Annie Gourgue, de l’association de défense et de protection de l’enfant 'La Mouette', revient sur l'affaire du meurtre de la jeune Vanessa.

L’homme de 31 ans a donc avoué le viol et le meurtre de la petite Vanessa. Il venait d’avoir un enfant avec sa compagne et avait été condamné à l’âge de 15 ans pour une précédente agression. Quid du suivi des délinquants afin d’éviter la récidive ?

Meurtre de Vanessa : "Ce n'est pas une pulsion"

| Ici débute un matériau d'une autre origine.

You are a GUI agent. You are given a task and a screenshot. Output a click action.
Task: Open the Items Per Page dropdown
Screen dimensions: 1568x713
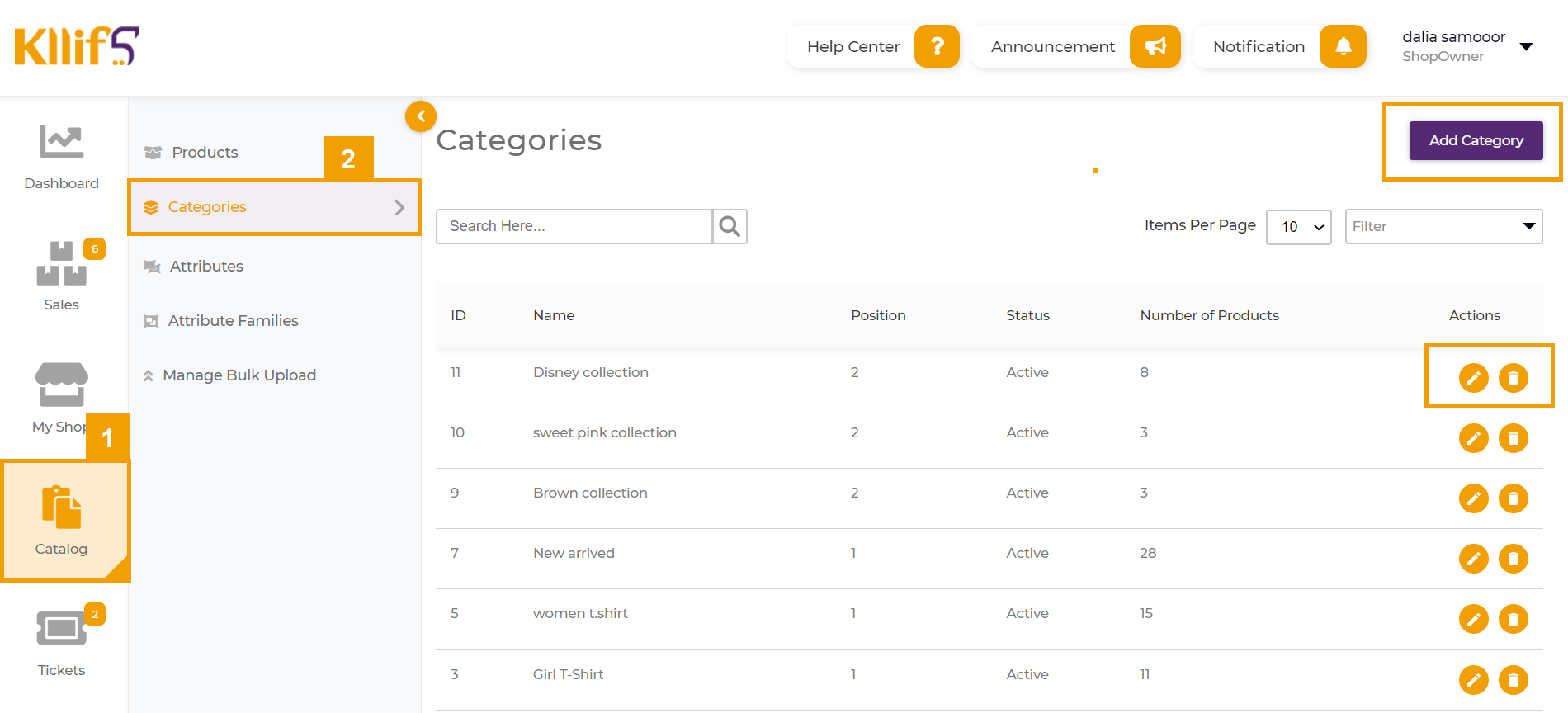(x=1298, y=227)
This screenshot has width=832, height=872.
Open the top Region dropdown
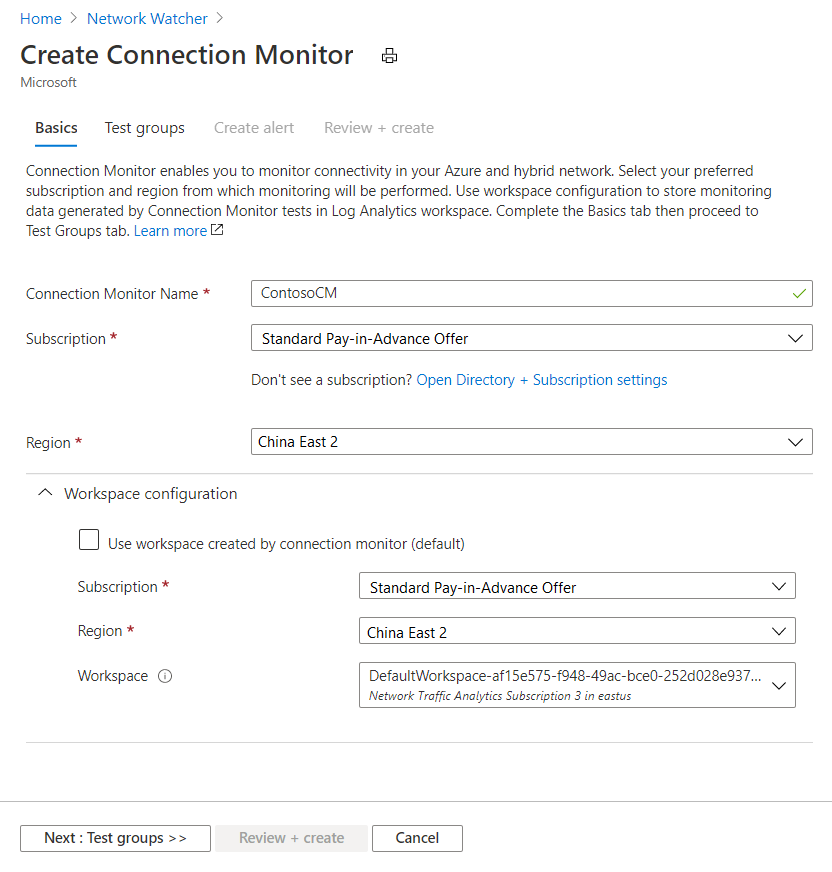pyautogui.click(x=531, y=442)
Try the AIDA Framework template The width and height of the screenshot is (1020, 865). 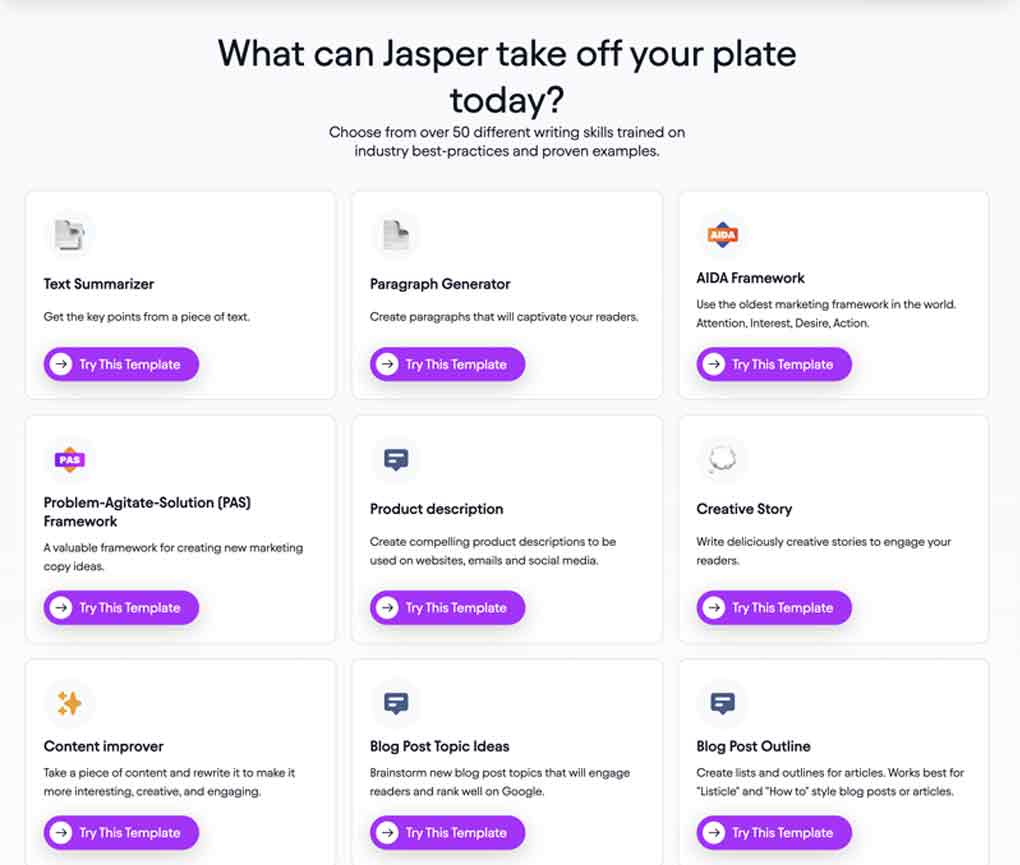(774, 364)
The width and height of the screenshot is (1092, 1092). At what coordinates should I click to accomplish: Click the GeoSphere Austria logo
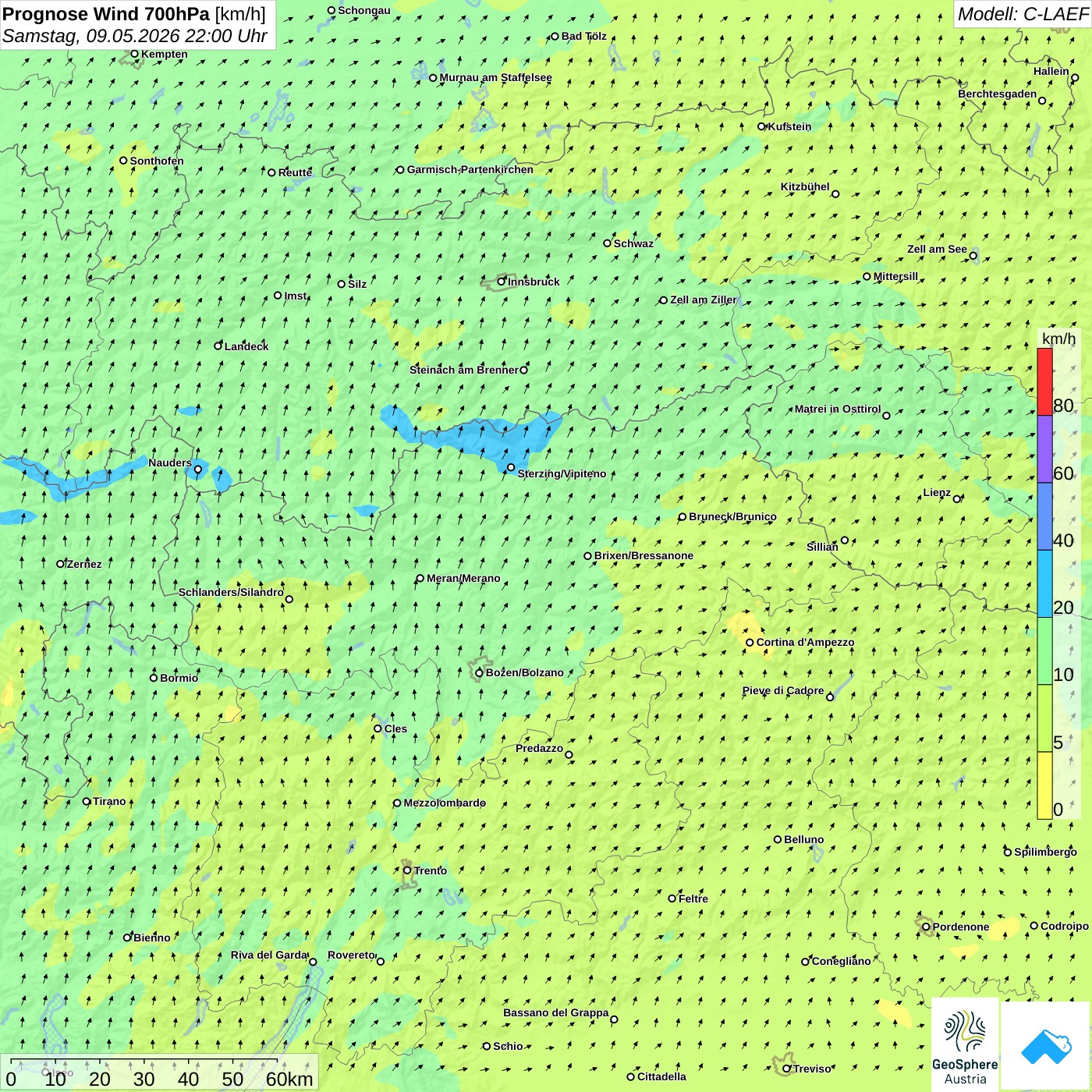click(965, 1044)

"Oui, c’est surtout la question de la prévention et de la surveillance , estime Annie Gourgue, présidente fondatrice de l’association de défense et de protection de l’enfant 'La Mouette'. Si le maire de Tonneins n’avait pas eu l’idée de mettre des caméras auprès des établissements scolaires, à ce jour, nous chercherions encore cette petite et ne saurions pas qui est ce triste individu."

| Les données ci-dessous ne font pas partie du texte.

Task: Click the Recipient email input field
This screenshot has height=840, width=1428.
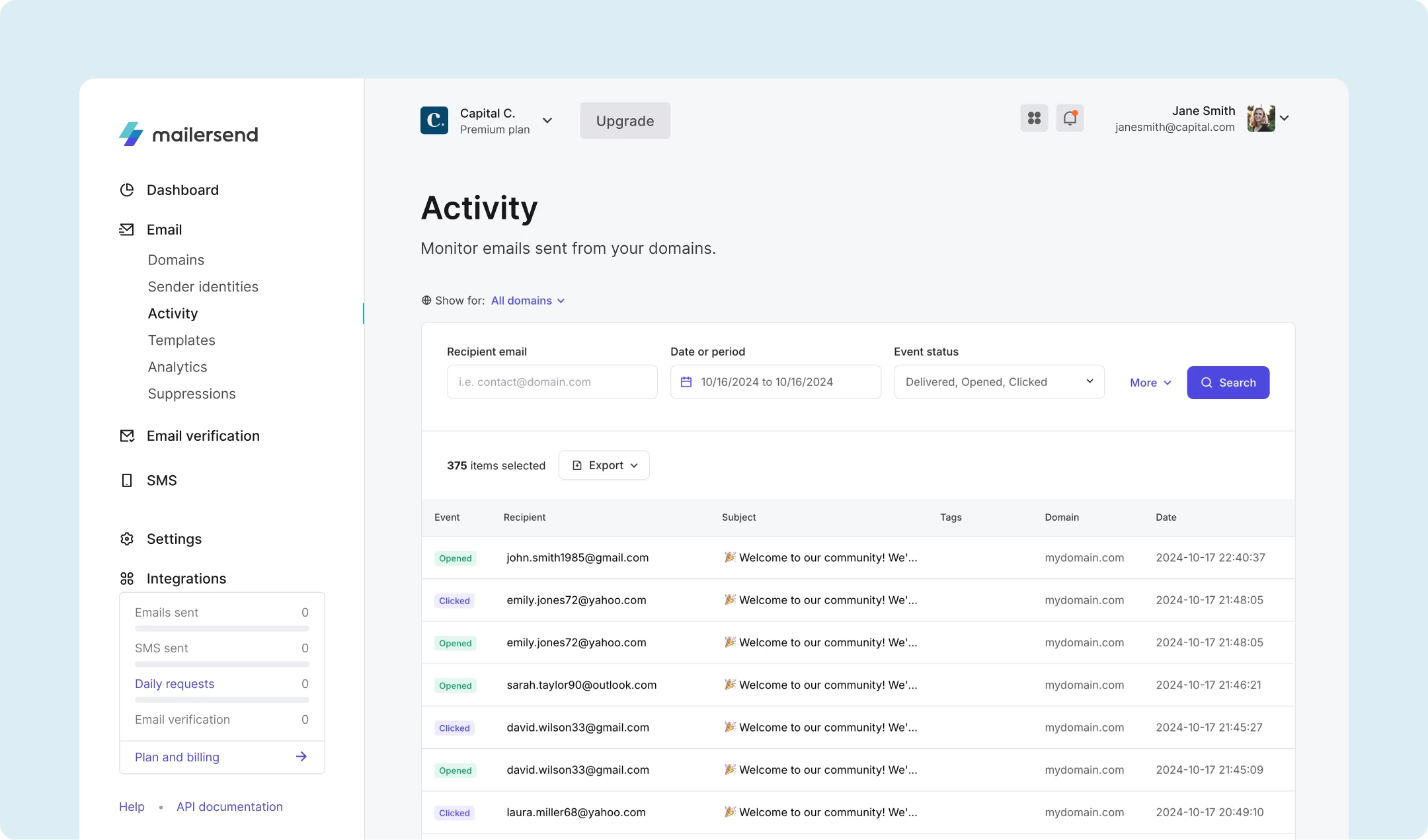Action: pos(551,381)
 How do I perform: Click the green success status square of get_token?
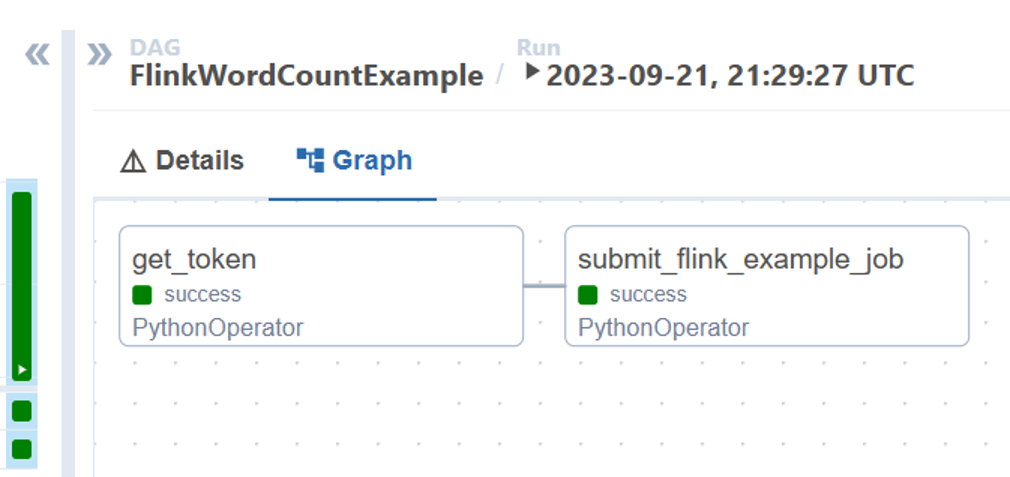click(x=142, y=295)
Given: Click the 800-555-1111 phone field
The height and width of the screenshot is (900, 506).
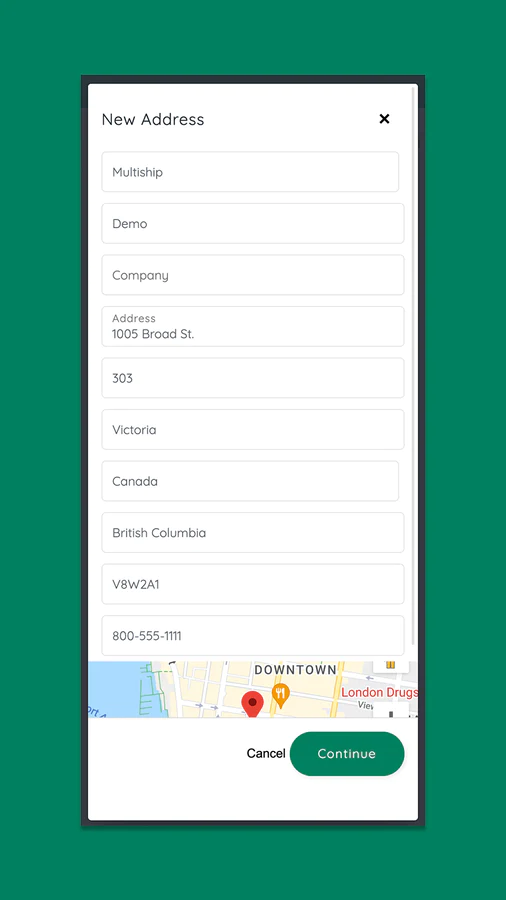Looking at the screenshot, I should [253, 635].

"Que l'on ne me dise pas que c'est une pulsion. Il a la journée pour choisir la personne et le moment qu’il souhaitait. Les caméras vont se révéler indispensables. Je suis à l’association 'La Mouette' depuis sa création avec sa créatrice. Et le fait est qu’elle est devenue sénatrice. Nous avons demandé de poser la question mercredi : il faut des caméras de surveillance près des établissements scolaires, que ce soient les maternelles, les collèges ou les lycées."

 

Aucun suivi des délinquants sexuels

La ville de Tonneins compte 28 caméras. Cela a permis d’arrêter le coupable, pas d’empêcher le meurtre et l’agression sexuelle. Quid du suivi des délinquants sexuels ? "Il n’y a pas de suivi, résume Annie Gourgue, présidente fondatrice de l’association de défense et de protection de l’enfant 'La Mouette'. Il faut maintenant être très dur dans les jugements. Ce monsieur avait 15 ans quand il a commencé."

"Je voudrais d’abord qu’il y ait un jugement sévère. Pas seulement un rappel à la loi et de la prison avec sursis. Pas qu’ils fassent trois ans quand ils sont condamnés à cinq, et libérés pour bonne conduite. Quand il sortent, qu’ils portent un bracelet. Pour avoir assisté à nombre de procès d’assises pour des viols et enlèvements d’enfants, j’ai entendu les experts criminologues dire : 'il l’a fait une fois, il recommencera'."